-- Problem to solve --
Look through the material below and copy exactly the lines from the line with "Viewport: 1366px width, 768px height." to the line with "This screenshot has height=514, width=874.", those two lines included.

Start of Block

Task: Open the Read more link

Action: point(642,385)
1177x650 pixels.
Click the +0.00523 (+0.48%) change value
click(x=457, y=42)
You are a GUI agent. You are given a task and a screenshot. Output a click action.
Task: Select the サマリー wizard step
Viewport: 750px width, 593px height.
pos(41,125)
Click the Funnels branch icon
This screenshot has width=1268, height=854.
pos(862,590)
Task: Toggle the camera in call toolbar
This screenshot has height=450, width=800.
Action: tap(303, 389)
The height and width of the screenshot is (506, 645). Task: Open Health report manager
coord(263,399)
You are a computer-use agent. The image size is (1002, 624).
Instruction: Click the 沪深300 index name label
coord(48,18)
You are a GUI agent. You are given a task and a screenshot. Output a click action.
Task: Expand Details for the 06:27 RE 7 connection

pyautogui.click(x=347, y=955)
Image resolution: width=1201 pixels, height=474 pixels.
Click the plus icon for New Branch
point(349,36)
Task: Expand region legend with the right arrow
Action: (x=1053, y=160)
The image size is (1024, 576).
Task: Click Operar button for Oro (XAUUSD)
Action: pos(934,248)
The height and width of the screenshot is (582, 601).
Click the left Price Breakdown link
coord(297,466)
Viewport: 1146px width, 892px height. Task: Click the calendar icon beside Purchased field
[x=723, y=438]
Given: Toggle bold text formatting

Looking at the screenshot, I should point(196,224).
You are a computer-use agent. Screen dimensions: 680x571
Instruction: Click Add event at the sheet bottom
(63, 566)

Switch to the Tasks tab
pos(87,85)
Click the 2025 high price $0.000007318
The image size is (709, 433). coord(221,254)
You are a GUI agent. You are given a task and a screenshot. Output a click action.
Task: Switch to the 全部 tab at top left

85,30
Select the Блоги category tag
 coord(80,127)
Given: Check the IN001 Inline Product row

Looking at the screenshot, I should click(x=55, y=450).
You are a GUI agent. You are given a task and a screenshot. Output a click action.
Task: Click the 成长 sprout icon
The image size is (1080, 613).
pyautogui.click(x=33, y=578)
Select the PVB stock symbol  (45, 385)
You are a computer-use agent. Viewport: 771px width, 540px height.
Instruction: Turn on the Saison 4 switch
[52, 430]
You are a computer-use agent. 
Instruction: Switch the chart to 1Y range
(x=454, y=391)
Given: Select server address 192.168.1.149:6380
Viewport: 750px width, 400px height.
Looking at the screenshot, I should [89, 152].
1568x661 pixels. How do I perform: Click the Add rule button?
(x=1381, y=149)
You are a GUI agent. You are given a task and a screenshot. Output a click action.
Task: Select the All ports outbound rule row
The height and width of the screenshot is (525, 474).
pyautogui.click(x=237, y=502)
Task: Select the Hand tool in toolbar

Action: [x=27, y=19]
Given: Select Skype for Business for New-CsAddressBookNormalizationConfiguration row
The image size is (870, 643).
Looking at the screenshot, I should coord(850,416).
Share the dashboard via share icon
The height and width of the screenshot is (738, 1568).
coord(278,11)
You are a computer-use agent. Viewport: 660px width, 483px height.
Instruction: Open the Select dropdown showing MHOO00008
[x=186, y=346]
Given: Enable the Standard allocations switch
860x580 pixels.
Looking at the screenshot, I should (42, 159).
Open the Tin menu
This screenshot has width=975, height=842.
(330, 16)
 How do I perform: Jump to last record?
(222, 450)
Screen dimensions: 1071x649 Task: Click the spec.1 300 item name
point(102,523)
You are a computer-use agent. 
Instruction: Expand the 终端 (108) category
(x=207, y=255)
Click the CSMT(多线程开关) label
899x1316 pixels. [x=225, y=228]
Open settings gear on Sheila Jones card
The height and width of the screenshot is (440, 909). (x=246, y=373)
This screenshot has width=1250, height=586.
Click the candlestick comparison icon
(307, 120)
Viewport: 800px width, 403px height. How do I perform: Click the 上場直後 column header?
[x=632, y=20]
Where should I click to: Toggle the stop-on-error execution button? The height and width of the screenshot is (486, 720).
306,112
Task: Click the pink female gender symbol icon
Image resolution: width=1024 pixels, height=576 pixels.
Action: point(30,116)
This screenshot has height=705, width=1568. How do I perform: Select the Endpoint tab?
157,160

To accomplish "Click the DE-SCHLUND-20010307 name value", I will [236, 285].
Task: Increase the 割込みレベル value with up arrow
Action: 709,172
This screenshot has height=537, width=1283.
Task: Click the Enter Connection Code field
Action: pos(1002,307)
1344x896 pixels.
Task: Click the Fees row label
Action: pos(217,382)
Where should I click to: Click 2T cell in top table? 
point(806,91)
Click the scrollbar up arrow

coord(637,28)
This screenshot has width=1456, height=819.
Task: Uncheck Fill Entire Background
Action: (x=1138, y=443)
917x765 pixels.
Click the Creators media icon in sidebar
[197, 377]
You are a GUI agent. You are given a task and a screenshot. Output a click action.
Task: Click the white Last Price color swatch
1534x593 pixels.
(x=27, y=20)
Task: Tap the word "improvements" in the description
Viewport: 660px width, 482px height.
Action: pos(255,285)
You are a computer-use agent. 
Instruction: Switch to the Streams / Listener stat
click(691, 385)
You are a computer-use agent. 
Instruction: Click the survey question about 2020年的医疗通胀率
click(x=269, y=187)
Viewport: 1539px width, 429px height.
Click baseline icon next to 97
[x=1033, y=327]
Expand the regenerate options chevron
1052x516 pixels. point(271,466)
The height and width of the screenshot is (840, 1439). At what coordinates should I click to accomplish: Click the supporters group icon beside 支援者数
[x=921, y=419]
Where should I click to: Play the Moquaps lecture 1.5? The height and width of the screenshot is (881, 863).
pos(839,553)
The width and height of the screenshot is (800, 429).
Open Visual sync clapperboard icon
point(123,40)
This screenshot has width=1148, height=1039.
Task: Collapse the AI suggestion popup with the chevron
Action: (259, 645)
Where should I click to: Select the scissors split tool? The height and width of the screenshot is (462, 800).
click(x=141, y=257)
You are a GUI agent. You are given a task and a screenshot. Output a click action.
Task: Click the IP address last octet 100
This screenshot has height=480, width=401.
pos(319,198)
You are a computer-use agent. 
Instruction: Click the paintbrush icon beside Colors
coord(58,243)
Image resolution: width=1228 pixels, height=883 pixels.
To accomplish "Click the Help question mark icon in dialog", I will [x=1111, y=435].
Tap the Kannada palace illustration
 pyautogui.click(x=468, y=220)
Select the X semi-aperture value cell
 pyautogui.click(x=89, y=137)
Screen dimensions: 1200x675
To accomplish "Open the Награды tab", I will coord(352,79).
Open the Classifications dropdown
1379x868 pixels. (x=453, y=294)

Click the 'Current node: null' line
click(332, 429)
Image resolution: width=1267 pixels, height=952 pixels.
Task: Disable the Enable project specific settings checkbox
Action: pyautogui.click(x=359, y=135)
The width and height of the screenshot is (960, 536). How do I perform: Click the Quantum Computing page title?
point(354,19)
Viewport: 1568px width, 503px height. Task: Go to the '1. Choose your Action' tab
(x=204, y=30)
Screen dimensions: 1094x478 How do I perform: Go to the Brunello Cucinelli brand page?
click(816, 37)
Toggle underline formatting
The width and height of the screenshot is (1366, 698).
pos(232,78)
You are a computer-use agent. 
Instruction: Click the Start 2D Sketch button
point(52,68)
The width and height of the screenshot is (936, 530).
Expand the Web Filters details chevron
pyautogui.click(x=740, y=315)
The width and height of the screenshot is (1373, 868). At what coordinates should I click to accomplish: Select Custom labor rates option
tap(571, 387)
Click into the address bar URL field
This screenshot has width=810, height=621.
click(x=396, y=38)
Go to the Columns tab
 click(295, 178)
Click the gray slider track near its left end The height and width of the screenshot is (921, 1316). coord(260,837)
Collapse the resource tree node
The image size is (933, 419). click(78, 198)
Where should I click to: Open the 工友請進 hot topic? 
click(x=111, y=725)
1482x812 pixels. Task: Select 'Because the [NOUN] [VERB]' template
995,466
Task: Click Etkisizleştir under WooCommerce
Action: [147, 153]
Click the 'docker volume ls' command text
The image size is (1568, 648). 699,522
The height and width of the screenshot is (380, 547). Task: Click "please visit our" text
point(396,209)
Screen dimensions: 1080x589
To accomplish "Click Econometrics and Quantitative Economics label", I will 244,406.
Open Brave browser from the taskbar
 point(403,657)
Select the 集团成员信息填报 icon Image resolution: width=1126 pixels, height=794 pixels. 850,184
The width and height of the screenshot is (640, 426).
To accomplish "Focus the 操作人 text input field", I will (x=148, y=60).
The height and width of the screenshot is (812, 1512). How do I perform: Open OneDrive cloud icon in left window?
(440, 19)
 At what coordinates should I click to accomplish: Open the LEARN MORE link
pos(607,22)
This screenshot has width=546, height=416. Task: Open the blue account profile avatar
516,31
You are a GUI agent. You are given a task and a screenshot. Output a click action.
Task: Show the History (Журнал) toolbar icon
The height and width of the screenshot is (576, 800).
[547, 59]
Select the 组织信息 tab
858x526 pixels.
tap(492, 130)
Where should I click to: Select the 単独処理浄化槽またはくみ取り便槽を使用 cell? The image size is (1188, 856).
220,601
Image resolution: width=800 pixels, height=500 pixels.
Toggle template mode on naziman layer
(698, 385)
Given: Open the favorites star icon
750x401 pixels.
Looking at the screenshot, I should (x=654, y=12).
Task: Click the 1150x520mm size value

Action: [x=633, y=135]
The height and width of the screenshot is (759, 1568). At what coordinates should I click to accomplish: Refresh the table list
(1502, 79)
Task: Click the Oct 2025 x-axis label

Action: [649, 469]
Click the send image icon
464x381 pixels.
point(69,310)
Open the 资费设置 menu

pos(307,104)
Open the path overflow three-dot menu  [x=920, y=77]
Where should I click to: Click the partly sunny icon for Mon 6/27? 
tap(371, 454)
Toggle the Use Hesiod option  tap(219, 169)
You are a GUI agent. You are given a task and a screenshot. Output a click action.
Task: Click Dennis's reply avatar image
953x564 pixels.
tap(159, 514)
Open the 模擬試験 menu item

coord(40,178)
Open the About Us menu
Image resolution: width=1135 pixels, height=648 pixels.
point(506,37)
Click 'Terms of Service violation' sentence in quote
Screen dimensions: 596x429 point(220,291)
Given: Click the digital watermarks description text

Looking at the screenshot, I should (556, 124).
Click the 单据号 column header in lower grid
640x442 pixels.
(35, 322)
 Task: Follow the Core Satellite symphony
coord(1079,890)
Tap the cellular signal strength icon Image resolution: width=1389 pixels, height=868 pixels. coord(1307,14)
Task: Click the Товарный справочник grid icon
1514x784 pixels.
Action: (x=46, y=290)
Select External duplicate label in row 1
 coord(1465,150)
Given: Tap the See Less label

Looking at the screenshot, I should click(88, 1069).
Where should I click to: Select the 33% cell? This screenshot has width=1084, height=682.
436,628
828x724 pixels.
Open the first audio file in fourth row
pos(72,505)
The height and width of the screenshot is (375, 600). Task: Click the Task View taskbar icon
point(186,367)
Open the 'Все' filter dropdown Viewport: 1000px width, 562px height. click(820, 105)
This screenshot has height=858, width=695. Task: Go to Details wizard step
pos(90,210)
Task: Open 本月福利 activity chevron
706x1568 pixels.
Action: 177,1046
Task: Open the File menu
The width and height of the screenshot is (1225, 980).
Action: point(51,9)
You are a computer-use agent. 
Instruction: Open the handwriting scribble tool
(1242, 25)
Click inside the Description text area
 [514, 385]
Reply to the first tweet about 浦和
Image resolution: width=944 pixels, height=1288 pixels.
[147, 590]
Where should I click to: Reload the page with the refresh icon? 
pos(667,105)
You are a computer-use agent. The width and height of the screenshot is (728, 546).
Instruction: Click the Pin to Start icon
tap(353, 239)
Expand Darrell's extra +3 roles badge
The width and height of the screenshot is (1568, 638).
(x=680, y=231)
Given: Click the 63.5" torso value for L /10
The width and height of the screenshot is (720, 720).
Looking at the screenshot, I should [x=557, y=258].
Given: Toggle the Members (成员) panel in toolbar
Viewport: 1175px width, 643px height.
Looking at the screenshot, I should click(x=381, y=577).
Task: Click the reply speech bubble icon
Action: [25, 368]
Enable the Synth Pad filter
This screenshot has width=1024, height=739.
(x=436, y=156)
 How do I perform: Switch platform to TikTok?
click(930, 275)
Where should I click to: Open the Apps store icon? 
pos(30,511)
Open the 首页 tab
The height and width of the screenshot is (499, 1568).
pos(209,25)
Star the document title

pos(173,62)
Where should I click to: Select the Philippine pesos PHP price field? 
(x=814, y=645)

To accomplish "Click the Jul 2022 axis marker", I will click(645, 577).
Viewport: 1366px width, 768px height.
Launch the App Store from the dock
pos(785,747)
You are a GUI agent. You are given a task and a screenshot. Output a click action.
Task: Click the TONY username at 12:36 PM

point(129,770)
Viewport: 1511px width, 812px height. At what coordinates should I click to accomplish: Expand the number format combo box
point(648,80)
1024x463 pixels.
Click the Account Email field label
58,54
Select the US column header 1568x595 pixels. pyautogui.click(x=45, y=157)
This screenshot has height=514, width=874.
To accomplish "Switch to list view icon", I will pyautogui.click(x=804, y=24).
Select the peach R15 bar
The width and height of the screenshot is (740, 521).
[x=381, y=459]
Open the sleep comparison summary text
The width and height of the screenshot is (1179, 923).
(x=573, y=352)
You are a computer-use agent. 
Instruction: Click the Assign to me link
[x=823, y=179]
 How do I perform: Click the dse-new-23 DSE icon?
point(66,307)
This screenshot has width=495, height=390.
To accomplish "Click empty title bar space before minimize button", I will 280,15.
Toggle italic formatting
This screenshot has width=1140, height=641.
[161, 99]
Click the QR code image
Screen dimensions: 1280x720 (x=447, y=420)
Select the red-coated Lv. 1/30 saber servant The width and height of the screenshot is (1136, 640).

End of Block

-- Expected output --
Viewport: 1366px width, 768px height.
Launch the App Store from the dock
pos(785,747)
You are a GUI agent. You are given a task and a screenshot. Output a click action.
Task: Click the TONY username at 12:36 PM

point(129,770)
Viewport: 1511px width, 812px height. At what coordinates should I click to accomplish: Expand the number format combo box
point(648,80)
1024x463 pixels.
Click the Account Email field label
58,54
Select the US column header 1568x595 pixels. pyautogui.click(x=45, y=157)
This screenshot has height=514, width=874.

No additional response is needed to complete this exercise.